There are alternatives: Pumped hydro for storage, battery parks for ultra-short-term demand smoothening (like the Tesla battery park in Australia), bio-mass/bio-gas as fuel for burner plants (think of cow dung, sewage sludge, household bio waste and the likes), electric cars as distributed energy storage units, or simply a massive overbuild of renewable electricity generation and trans-European UHV distribution networks to get, say, wind power from the Portuguese coast to the German industry in the Ruhrpott - China already does similar distances ffs.
Additionally, it's high time to make the demand side smart as well: big consumers like aluminium smelters or parts of the chemical industry could be converted to dynamically react to the power available on the grid, extremely large consumers could be placed on seasonal holidays (e.g. during winter), and large consumers could also finally take the money in their hands and invest into energy efficiency so they don't need as much energy any more. A shocking amount of industry equipment is three decades or even older!
And finally: Right now the European electricity grid has almost zero real-time visibility. The "smart meters" we have are bullshit, they're just used once a year and all "advantage" they have over the old Ferraris wheel meters is that they have an LCD - for a truly smart grid, grid operators need a live feed of who is consuming or producing what amount of energy and what the exact load conditions of grid-side equipment like sub-district transformers are.
No, it's restrictions on river temperature. https://www.reuters.com/business/energy/warming-rivers-threa...
Not to mention nuclear plants can be cooled by sea water or by waste water.
I don't think you appreciate the scale of energy storage. The world uses 2.5 TWh of electricity every hour. And electricity is less than half of total energy use. And as countries develop these figures are going to rise, not shrink.
If your solution involves shutting down industry because of insufficient energy production, then that's going to have a cascading effect of making good more expensive, and making products using those gooda more expensive. It may very well be that nuclear is cheaper than renewables when the cost of economic shutdowns due to insufficient energy are taken into account.

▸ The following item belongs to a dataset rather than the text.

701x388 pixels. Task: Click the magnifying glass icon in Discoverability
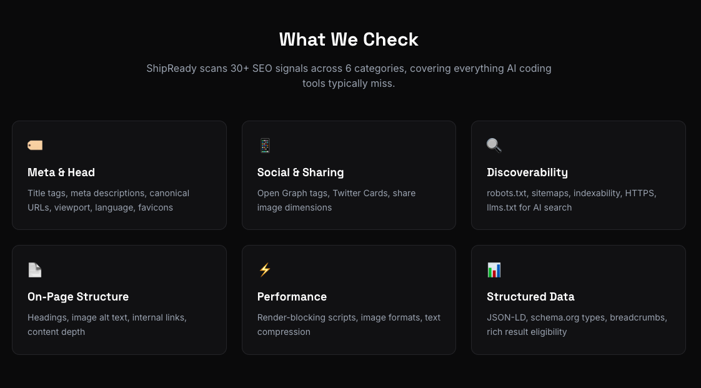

- They're not just making themselves independent from Russian gas & oil, they're making themselves independent of American and Middle Eastern gas & oil too. The resulting price stability will provide massive benefits down the road.
- Wind & Solar energy costs up front but has 0 fuel cost and little maintenance cost. Energy at essentially 0 marginal cost is going to pay dividends for a long time...
- The Ukraine crisis has united Europe like hasn't been seen since the end of WW2.
This winter will suck, but if Europe can stick together until spring, they'll be well positioned for the future.